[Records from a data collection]
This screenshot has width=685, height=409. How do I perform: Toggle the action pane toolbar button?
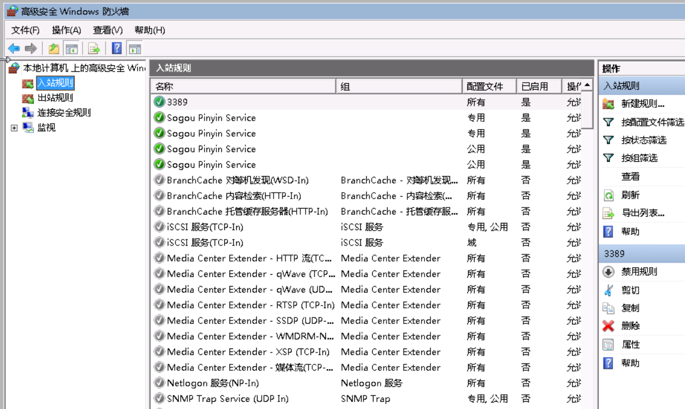click(135, 49)
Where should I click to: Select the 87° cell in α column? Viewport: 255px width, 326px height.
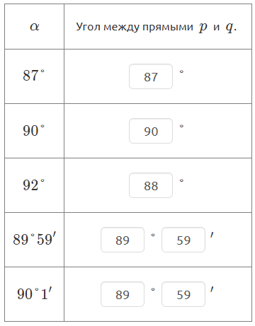point(33,76)
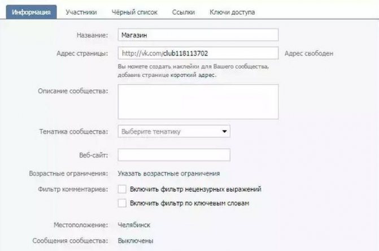Image resolution: width=379 pixels, height=251 pixels.
Task: Focus the Название field containing Магазин
Action: (x=198, y=35)
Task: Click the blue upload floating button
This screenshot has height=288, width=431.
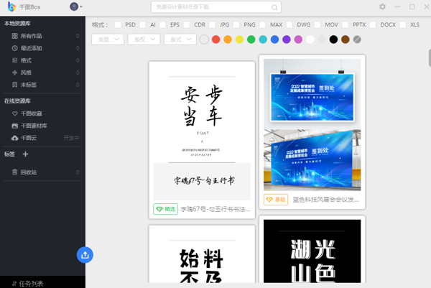Action: (x=85, y=254)
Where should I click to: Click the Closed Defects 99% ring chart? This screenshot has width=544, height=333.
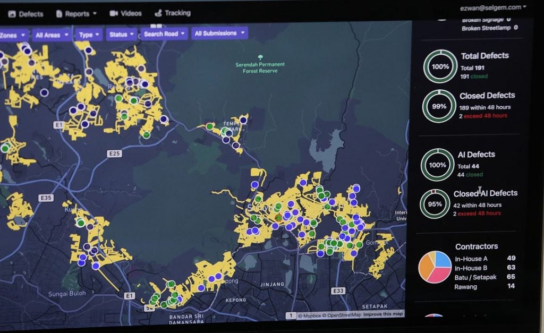tap(439, 106)
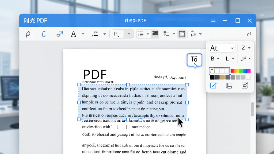
Task: Click the blue curve drawing tool
Action: [x=44, y=34]
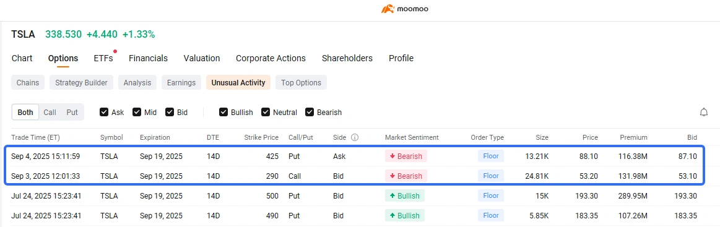Uncheck the Bullish sentiment checkbox
720x227 pixels.
point(223,113)
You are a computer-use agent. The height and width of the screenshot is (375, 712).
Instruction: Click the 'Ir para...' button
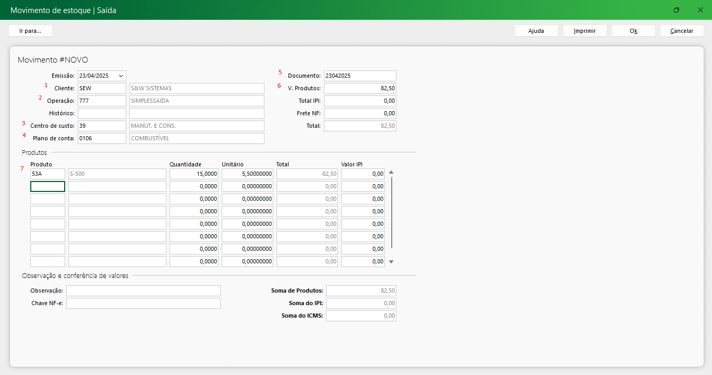(x=30, y=31)
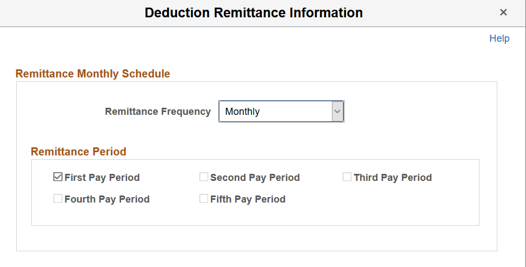526x267 pixels.
Task: Uncheck the First Pay Period checkbox
Action: point(58,177)
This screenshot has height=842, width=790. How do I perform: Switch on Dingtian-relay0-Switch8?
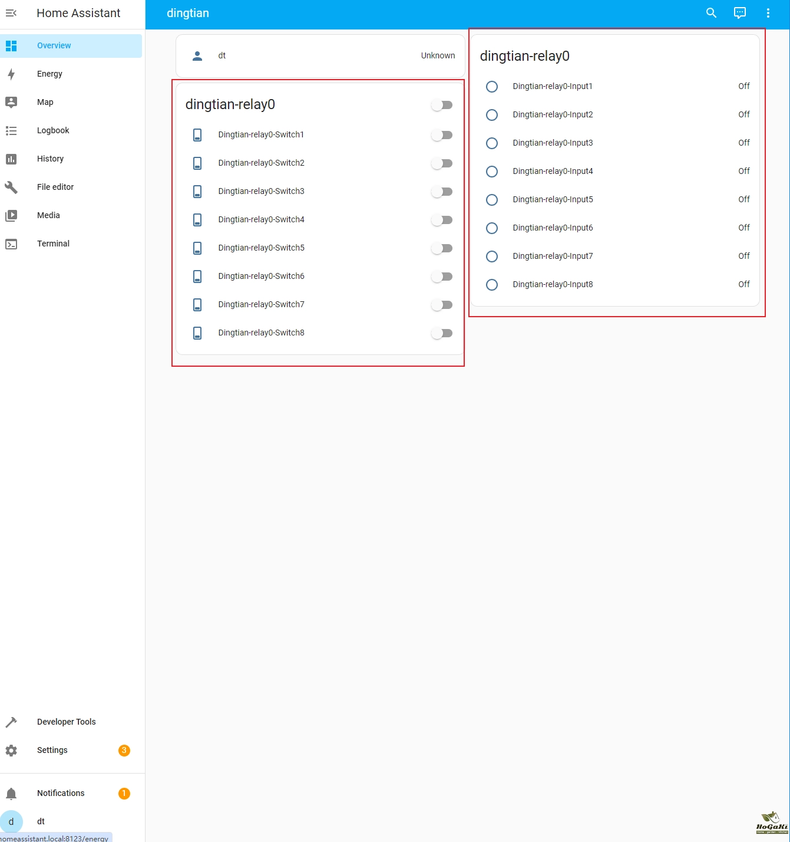coord(442,333)
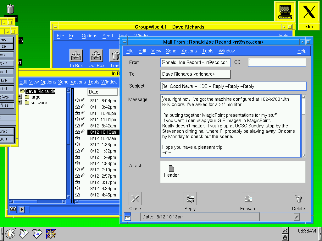The image size is (322, 241).
Task: Click into the CC input field
Action: point(277,62)
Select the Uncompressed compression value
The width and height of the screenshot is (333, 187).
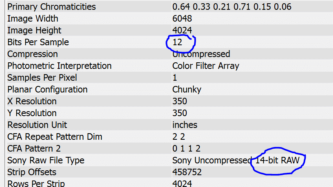[x=201, y=54]
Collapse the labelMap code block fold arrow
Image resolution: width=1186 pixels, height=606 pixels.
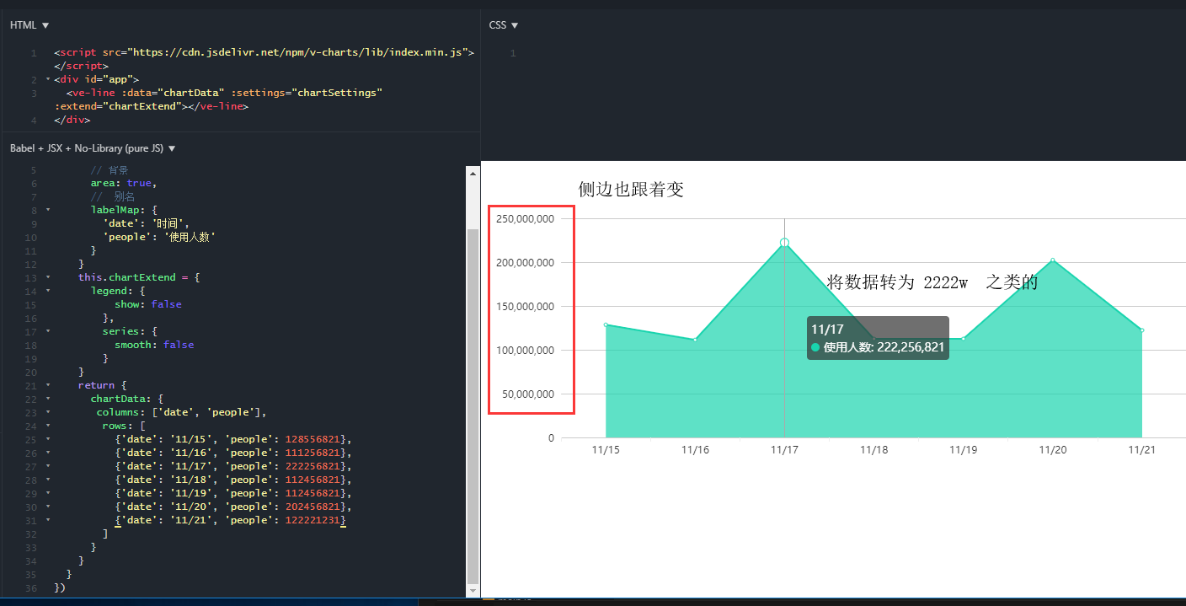click(46, 210)
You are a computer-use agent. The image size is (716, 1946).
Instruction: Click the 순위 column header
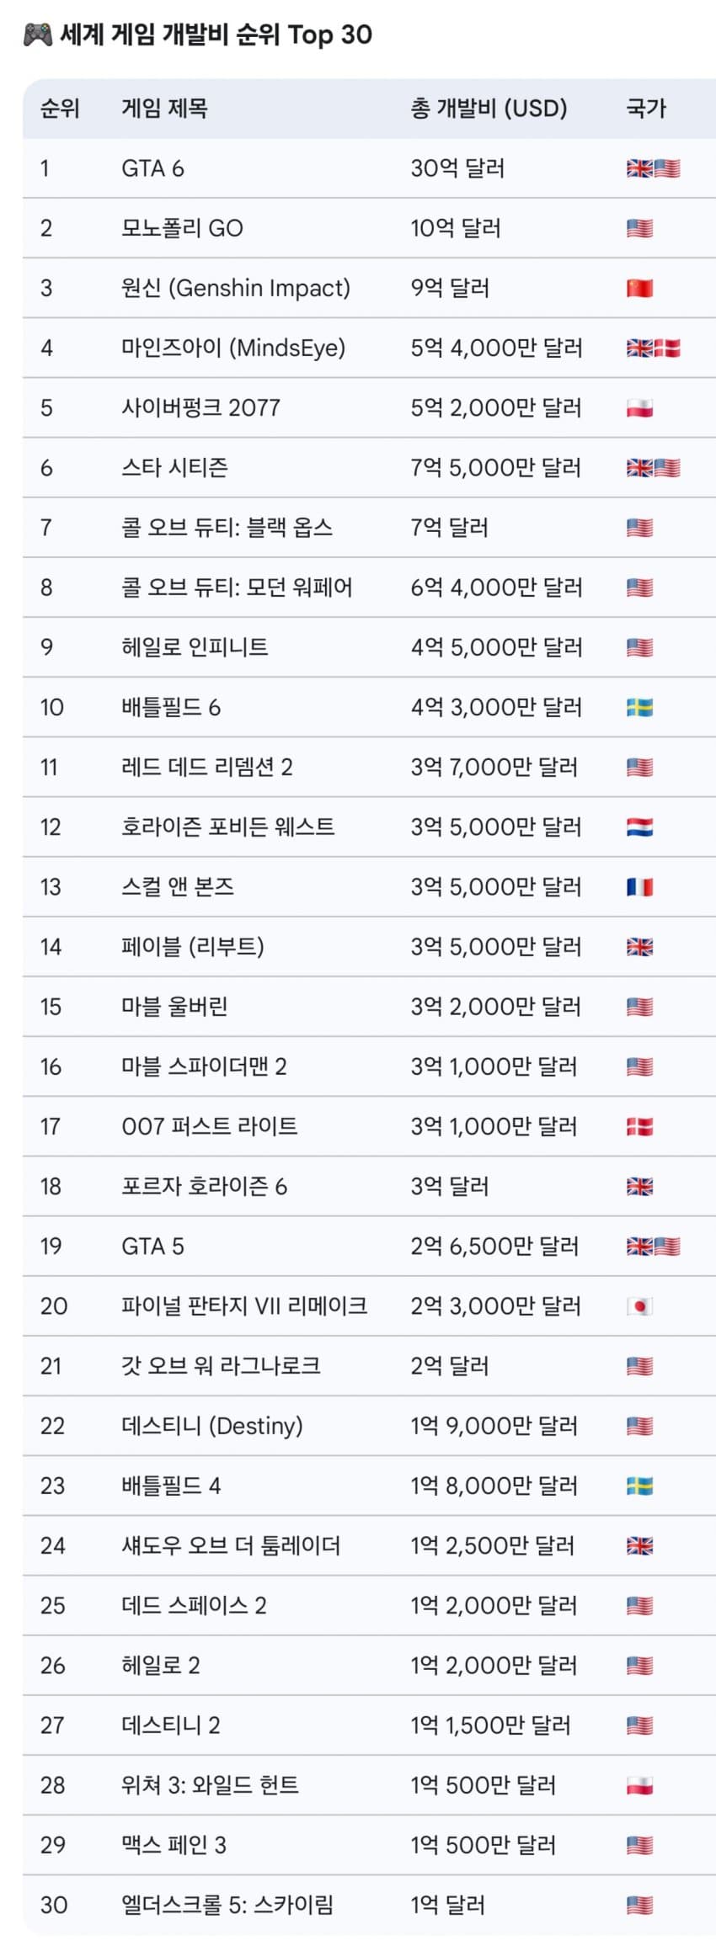[x=60, y=109]
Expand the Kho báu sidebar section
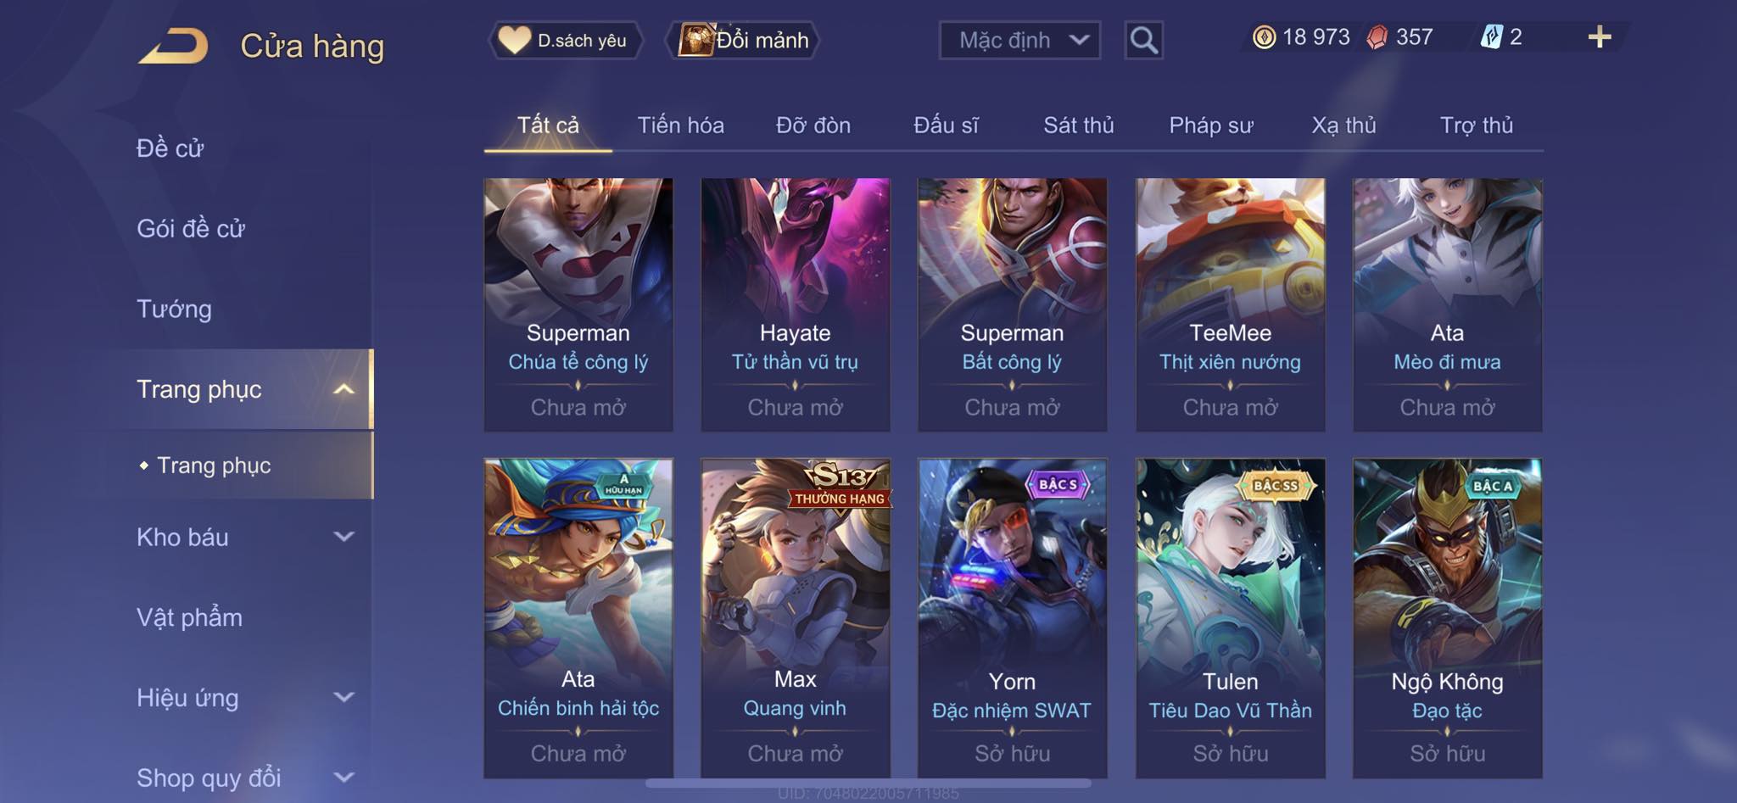 (245, 537)
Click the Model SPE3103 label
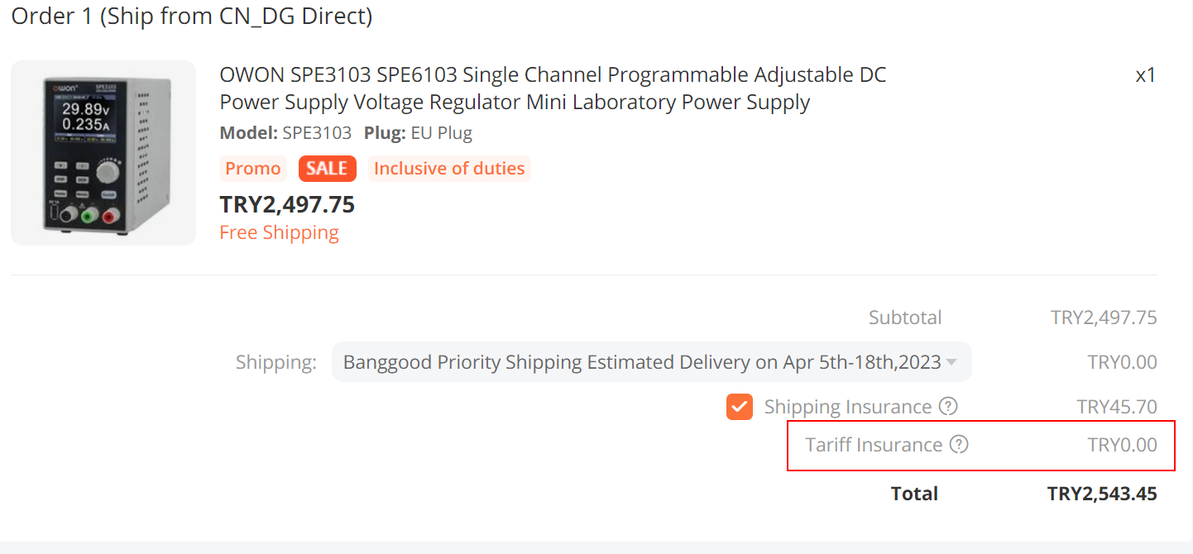Image resolution: width=1193 pixels, height=554 pixels. click(285, 133)
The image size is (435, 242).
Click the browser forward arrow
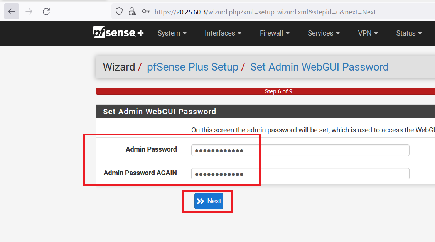(29, 12)
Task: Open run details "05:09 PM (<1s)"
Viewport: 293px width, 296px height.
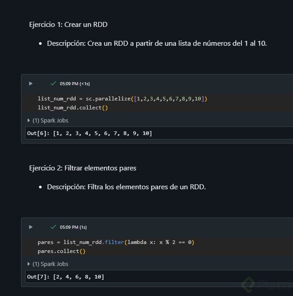Action: coord(75,83)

# [The problem]
Wherever a line in the data above contains the word "agent", copy that line.

# [Written answer]
You are a computer-use agent. The height and width of the screenshot is (375, 712).
You are a computer-use agent. The image size is (716, 1946).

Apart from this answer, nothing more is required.